Work request » What is needed is an exact transcription of every record below.

-- Material shown follows --

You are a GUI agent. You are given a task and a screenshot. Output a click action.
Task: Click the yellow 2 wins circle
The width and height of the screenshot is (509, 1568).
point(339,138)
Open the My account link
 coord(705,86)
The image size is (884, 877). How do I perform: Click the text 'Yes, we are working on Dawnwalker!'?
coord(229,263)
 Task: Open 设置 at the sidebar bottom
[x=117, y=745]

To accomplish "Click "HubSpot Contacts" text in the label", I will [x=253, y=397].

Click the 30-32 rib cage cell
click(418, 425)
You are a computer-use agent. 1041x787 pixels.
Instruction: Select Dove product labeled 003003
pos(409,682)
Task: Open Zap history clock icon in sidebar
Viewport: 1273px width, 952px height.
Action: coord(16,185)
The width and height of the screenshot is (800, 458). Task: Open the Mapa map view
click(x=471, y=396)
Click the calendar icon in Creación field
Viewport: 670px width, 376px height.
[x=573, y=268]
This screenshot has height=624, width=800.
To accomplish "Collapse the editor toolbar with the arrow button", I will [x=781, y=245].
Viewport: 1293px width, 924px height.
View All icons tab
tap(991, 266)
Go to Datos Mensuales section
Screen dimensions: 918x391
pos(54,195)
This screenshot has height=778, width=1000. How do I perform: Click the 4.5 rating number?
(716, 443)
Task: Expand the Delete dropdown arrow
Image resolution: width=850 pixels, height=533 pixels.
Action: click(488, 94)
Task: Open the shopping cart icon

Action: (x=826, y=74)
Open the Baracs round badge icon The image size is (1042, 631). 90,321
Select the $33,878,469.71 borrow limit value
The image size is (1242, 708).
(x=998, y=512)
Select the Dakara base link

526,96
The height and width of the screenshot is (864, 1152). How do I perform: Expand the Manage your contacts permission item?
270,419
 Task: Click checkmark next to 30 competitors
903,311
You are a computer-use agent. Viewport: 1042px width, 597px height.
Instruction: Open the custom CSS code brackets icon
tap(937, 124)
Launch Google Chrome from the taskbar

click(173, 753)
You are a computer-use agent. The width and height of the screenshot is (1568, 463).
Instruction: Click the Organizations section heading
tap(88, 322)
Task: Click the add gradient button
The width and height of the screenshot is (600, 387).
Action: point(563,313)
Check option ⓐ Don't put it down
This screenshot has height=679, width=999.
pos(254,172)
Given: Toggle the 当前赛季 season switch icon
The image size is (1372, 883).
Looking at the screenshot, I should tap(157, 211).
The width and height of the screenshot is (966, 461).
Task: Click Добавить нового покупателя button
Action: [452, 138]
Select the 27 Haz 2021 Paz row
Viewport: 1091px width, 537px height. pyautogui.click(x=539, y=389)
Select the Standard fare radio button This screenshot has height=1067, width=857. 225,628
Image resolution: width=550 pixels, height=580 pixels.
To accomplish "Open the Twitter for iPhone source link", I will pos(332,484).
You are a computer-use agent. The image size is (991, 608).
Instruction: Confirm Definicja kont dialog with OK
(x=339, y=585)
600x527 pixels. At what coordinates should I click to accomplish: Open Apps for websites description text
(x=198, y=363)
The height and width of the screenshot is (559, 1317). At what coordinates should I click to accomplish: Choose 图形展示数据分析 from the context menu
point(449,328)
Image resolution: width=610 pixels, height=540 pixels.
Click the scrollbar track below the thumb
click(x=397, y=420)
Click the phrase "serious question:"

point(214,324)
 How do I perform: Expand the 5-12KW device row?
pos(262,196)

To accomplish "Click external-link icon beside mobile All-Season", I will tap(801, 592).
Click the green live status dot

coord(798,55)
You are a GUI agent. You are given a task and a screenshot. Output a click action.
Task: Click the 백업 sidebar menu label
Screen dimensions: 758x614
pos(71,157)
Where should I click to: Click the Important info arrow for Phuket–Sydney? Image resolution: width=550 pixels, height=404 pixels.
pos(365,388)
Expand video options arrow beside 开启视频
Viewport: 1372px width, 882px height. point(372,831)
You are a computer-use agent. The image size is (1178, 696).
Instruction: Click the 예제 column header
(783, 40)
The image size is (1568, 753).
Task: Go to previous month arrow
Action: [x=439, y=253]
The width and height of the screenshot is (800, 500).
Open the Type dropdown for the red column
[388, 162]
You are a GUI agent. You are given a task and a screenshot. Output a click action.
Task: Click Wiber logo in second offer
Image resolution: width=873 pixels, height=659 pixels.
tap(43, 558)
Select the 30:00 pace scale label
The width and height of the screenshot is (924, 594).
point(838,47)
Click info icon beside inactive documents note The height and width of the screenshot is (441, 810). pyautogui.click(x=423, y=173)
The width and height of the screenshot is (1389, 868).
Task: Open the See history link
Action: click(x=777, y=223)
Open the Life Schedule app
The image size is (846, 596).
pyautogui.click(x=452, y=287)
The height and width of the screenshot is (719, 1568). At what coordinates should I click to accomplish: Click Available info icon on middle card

-- Material shown concluded --

Written response »
You are a GUI agent. You are given a task and a screenshot. Output a click action.
Task: Click the yellow 2 wins circle
The width and height of the screenshot is (509, 1568).
point(339,138)
Open the My account link
 coord(705,86)
The image size is (884, 877). How do I perform: Click the text 'Yes, we are working on Dawnwalker!'?
coord(229,263)
 Task: Open 设置 at the sidebar bottom
[x=117, y=745]

To accomplish "Click "HubSpot Contacts" text in the label", I will [x=253, y=397].

Click the 30-32 rib cage cell
click(418, 425)
You are a computer-use agent. 1041x787 pixels.
Instruction: Select Dove product labeled 003003
pos(409,682)
Task: Open Zap history clock icon in sidebar
Viewport: 1273px width, 952px height.
Action: coord(16,185)
The width and height of the screenshot is (800, 458). Task: Open the Mapa map view
click(x=471, y=396)
Click the calendar icon in Creación field
Viewport: 670px width, 376px height.
[x=573, y=268]
This screenshot has height=624, width=800.
To accomplish "Collapse the editor toolbar with the arrow button", I will [x=781, y=245].
Viewport: 1293px width, 924px height.
View All icons tab
tap(991, 266)
Go to Datos Mensuales section
Screen dimensions: 918x391
pos(54,195)
This screenshot has height=778, width=1000. How do I perform: Click the 4.5 rating number?
(716, 443)
Task: Expand the Delete dropdown arrow
Image resolution: width=850 pixels, height=533 pixels.
Action: click(488, 94)
Task: Open the shopping cart icon

Action: (x=826, y=74)
Open the Baracs round badge icon The image size is (1042, 631). 90,321
Select the $33,878,469.71 borrow limit value
The image size is (1242, 708).
(x=998, y=512)
Select the Dakara base link

526,96
The height and width of the screenshot is (864, 1152). How do I perform: Expand the Manage your contacts permission item?
270,419
 Task: Click checkmark next to 30 competitors
903,311
You are a computer-use agent. Viewport: 1042px width, 597px height.
Instruction: Open the custom CSS code brackets icon
tap(937, 124)
Launch Google Chrome from the taskbar

click(173, 753)
You are a computer-use agent. The width and height of the screenshot is (1568, 463).
Instruction: Click the Organizations section heading
tap(88, 322)
Task: Click the add gradient button
The width and height of the screenshot is (600, 387).
Action: point(563,313)
Check option ⓐ Don't put it down
This screenshot has height=679, width=999.
pos(254,172)
Given: Toggle the 当前赛季 season switch icon
The image size is (1372, 883).
Looking at the screenshot, I should tap(157, 211).
The width and height of the screenshot is (966, 461).
Task: Click Добавить нового покупателя button
Action: [452, 138]
Select the 27 Haz 2021 Paz row
Viewport: 1091px width, 537px height. pyautogui.click(x=539, y=389)
Select the Standard fare radio button This screenshot has height=1067, width=857. 225,628
Image resolution: width=550 pixels, height=580 pixels.
To accomplish "Open the Twitter for iPhone source link", I will pos(332,484).
You are a computer-use agent. The image size is (991, 608).
Instruction: Confirm Definicja kont dialog with OK
(x=339, y=585)
600x527 pixels. At what coordinates should I click to accomplish: Open Apps for websites description text
(x=198, y=363)
The height and width of the screenshot is (559, 1317). At what coordinates should I click to accomplish: Choose 图形展示数据分析 from the context menu
point(449,328)
Image resolution: width=610 pixels, height=540 pixels.
Click the scrollbar track below the thumb
click(x=397, y=420)
Click the phrase "serious question:"

point(214,324)
 How do I perform: Expand the 5-12KW device row?
pos(262,196)

To accomplish "Click external-link icon beside mobile All-Season", I will tap(801, 592).
Click the green live status dot

coord(798,55)
You are a GUI agent. You are given a task and a screenshot. Output a click action.
Task: Click the 백업 sidebar menu label
Screen dimensions: 758x614
pos(71,157)
Where should I click to: Click the Important info arrow for Phuket–Sydney? Image resolution: width=550 pixels, height=404 pixels.
pos(365,388)
Expand video options arrow beside 开启视频
Viewport: 1372px width, 882px height. point(372,831)
You are a computer-use agent. The image size is (1178, 696).
Instruction: Click the 예제 column header
(783, 40)
The image size is (1568, 753).
Task: Go to previous month arrow
Action: [x=439, y=253]
The width and height of the screenshot is (800, 500).
Open the Type dropdown for the red column
[388, 162]
You are a GUI agent. You are given a task and a screenshot. Output a click action.
Task: Click Wiber logo in second offer
Image resolution: width=873 pixels, height=659 pixels.
tap(43, 558)
Select the 30:00 pace scale label
The width and height of the screenshot is (924, 594).
point(838,47)
Click info icon beside inactive documents note The height and width of the screenshot is (441, 810). pyautogui.click(x=423, y=173)
The width and height of the screenshot is (1389, 868).
Task: Open the See history link
Action: click(x=777, y=223)
Open the Life Schedule app
The image size is (846, 596).
pyautogui.click(x=452, y=287)
The height and width of the screenshot is (719, 1568). At what coordinates should I click to accomplish: Click Available info icon on middle card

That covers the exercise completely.